The hurdle to implement or apply a “successful” heuristic for automated algorithm tuning is low since (a) the default settings are often not optimal for the situation at hand, and (b) a large number of optimization packages are readily available rainville2012deap ; Durillo2011 . Some data mining tools now come with built-in optimizers or tuners; e.g the SMAC implementation built into the latest versions of Weka hutter2011sequential ; Hall:2009 ; or the CARET package in “R” JSSv028i05 .

•

Several results report spectacular improvements in the performance of data miners after tuning 54agrawal2018better ; 35fu2016 ; 44liu2010evolutionary ; 97sarro2012further ; 47tantithamthavorn2016automated ; 14zhong2004 ; 102treude2018per .

As evidence to the last point, we offer two examples.

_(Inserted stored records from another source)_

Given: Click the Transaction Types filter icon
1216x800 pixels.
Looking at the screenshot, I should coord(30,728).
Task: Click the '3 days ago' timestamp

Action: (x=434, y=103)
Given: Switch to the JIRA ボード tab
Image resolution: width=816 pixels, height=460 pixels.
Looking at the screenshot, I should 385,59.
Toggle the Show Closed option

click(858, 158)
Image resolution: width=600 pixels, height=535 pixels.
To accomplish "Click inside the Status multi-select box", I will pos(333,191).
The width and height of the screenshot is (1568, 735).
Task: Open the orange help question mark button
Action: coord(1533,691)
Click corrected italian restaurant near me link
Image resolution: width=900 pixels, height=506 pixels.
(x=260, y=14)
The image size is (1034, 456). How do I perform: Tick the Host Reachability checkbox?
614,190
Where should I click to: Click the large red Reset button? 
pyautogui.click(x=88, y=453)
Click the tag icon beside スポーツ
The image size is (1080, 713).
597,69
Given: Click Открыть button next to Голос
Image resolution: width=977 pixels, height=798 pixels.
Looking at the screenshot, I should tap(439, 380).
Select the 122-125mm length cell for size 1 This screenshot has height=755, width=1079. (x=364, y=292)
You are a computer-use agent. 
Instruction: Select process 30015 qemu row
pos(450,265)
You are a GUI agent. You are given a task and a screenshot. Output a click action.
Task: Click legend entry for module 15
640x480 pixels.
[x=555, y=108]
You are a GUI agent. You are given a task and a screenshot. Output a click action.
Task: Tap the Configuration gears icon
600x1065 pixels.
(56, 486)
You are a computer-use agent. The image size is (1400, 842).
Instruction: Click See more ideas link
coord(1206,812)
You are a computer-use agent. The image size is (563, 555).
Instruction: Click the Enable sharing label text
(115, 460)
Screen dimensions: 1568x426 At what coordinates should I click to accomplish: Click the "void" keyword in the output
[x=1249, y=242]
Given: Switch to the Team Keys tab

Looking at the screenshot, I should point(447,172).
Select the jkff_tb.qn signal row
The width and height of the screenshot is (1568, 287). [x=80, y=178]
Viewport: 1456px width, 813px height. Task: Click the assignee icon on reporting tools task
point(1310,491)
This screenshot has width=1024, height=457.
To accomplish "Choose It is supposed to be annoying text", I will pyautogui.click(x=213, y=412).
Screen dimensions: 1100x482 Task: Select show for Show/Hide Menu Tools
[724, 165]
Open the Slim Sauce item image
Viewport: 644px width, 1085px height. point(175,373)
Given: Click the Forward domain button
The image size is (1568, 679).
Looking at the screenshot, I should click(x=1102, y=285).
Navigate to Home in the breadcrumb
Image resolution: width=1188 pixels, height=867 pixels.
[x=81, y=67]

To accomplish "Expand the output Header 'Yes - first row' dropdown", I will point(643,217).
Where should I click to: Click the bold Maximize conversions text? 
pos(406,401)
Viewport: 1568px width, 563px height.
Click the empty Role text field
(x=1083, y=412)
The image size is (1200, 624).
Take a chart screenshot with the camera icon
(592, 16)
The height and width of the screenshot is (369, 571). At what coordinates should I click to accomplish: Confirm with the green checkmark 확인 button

Tantithamthavorn et al. 47tantithamthavorn2016automated applied the CARET grid search JSSv028i05 to improve the predictive performance of classifiers. Grid search is an exhaustive search across a pre-defined set of hyperparameter values. It is implemented as a set of for-loops, one for each hyperparameter. Inside the inner-most for-loop, some learner is applied to some data to assess the merits of a particular set of hyperparameters. Based on statistical methods, Tantithamthavorn et al. ranked all the learners in their study to find the top-ranked tuned learner. As shown in Figure 6, there is some variability in the likelihood of being top-ranked (since their analysis was repeated for multiple runs).

From Figure 6 we can see that:

•

Hyperparameter optimization never makes performance worse. We say this since the red triangles (tuned results) are never lower than their blue dot counterpart (untuned results).

•

Hyperparameter optimization is associated with some spectacular performance improvements. Consider the first six left-hand-side blue dots at $Y=0$ . These show all untuned learners that are never top-ranked. After tuning, however, the ranking of these learners is very different. Note once we tune two of these seemingly “bad” learners (C5.0 and AVNNet), they become part of the top three best learners.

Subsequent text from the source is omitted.